En un espacio social
relativamente reducido (una casa, una oficina,
un jardín, pero sobre todo una casa, la del bendito matrimonio), se
confrontan varias vidas que conforman los estereotipos a los que aboca la sociedad
británica, atomizadora, competitiva y aburrida como pocas. Hay un matrimonio
perfecto de dos individuos blancos a punto de jubilarse que empiezan a saberse
cercanos a la muerte. Son pacíficos y sonrientes e irónicamente se llaman Tom y
Gerri. Su existencia es casi perfecta, demasiado perfecta. Alrededor de
ellos gravita una constelación de
existencias dañadas, llenas de pasiones ahogadas, soledad y neurosis: una
divorciada medio alcohólica, Mary, un gordo solitario también excesivo con el
alcohol, Ken, y Carl, el sobrino de Tom.
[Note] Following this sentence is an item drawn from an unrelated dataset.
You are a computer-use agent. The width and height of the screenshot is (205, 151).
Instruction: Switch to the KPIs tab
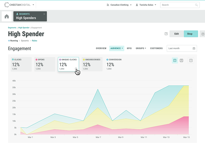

Mary, mujer madura y angustiada por la
soledad, es el centro del relato. Su sufrimiento, palpable en la incapacidad
para superar su abandono, es inquietante, por la violencia soterrada que
despliega.
Tom (científico,
ingeniero) y Gerri (psicóloga) son lo que en español se conoce como "buena
gente". Ambos esperan la muerte con tranquilidad, satisfechos de sí mismos
y de sus vidas, en un bienestar de clase media sin problemas relevantes, pues
aunque les preocupa la soltería de su hijo Joe (Oliver Maltman), la cuestión
queda resuelta cuando éste encuentra a una joven, Katie (Karina Fernández)
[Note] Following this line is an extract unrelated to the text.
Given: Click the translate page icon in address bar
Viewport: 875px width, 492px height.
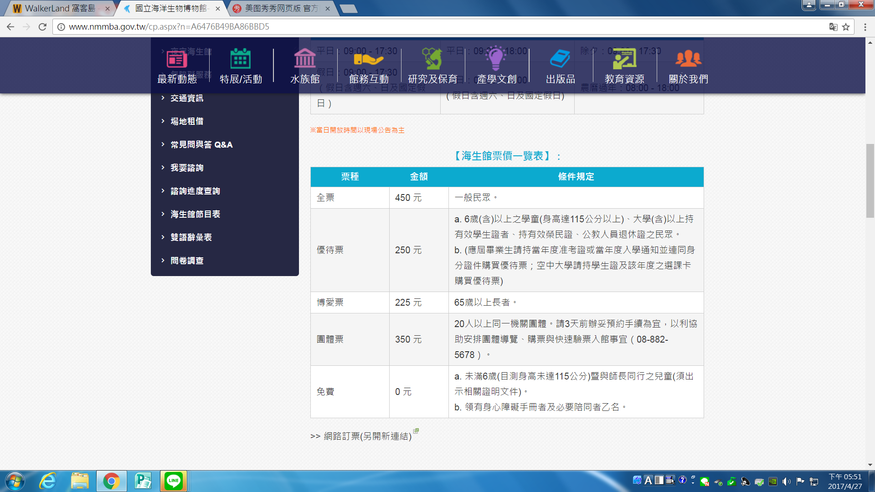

alrededor de la mitad de la película. Vidas normales, no conflictivas,
felizmente banales y banalmente felices. El matrimonio semiperfecto tiene un
jardín epicúreo que ambos trabajan con frecuencia: puede leerse como la
tradicional metáfora del buen granjero o de una vida fructuosa.
Tanta felicidad
atrae al dolor como la miel atrae a las moscas, porque ¿quién no querría tener
una vida así, ser tan pacíficos, tan... perfectos? Y ellos responden al dolor
ajeno con tolerancia amable, compresión y capacidad de consejo (Gerri, como he
dicho, es psicóloga). En tanta normalidad hay algo que me produce un extraño
repelús: tanta condescendencia, tanta satisfacción de sí y de sus mundos, sus
comentarios irónicos, su cómplice mirarse de reojo en los diálogos con las
llanteras de Ken o Mary.
La escena más larga
y la que mueve la película en otra dirección es la del entierro de la cuñada de
Gerri. El hijo mayor de la fallecida , Carl, inaccesible al diálogo, representa
la incapacidad de comunicación. El tipo, ante la amabilidad y bondad de Joe,
Tom y Gerri, reacciona de forma irracional, violenta, animal. En cierto sentido
representa toda la represión, conflicto y oscuridad de los conflictos
familiares y sociales. El espectador debe imaginarse el porqué de tanta
violencia corporal, gestual.
En otro momento de
la película Mary, interesada - más allá de lo permisible socialmente - en el joven hijo de T y G, rebasa por su
parte la barrera de tolerancia y paciencia. Su violencia se oculta en el
nerviosismo de sus gestos y en su lenguaje y ataques verbales a la nueva novia
del hijo del bendito matrimonio, Katie, todo lo que Mary no puede ser. El
matrimonio la expulsa aunque poco después, Gerri decide "reaceptarla"
en el rebaño con una frase brutal: no te metas en mi familia.
Dos tipos de
violencia, Mary y Carl, incontrolables, insociables que, al mismo tiempo, ponen
el marcha el relato y la reflexión ya que, como explica un crítico en el Guardian, sus vidas son muchos más interesantes que las del aburrido, plácido,
pacífico y casi insoportable matrimonio bendito. Ahora bien, ¿por qué son
"interesantes" el dolor o la violencia? Parece claro que sin
conflicto no hay relato: el atrevimiento de Mary y el resentimiento de Carl lo desencadenan.
Quizás únicamente
con la existencia sin sentido, casi ahistórica, de T y G, no habría película, o
sería tremendamente aburrida, y es posible que sea imposible hacer del
aburrimiento una obra de arte. El verdadero protagonista del texto es el dolor,
como deja clara la primera escena (la consulta a Gerri-psicóloga de la mujer
infeliz, de la que no se nos dice el nombre). La normalidad es aburrimiento,
tedio, y el inevitable dolor es tolerable siempre que esté domesticado. ¿Puede el sistema domesticar el dolor?
Ficha técnica: Another Year [enlace], Mike Leigh 2010;
británica. Reparto: Tom y Gerri (respectivamente, los actores Jim Broadbent y
Ruth Sheen); Mary (Lesley Manville); Ken (Peter Wight); Carl (Martin Savage);
Joe (Oliver Maltman); Katie (Karina Fernández).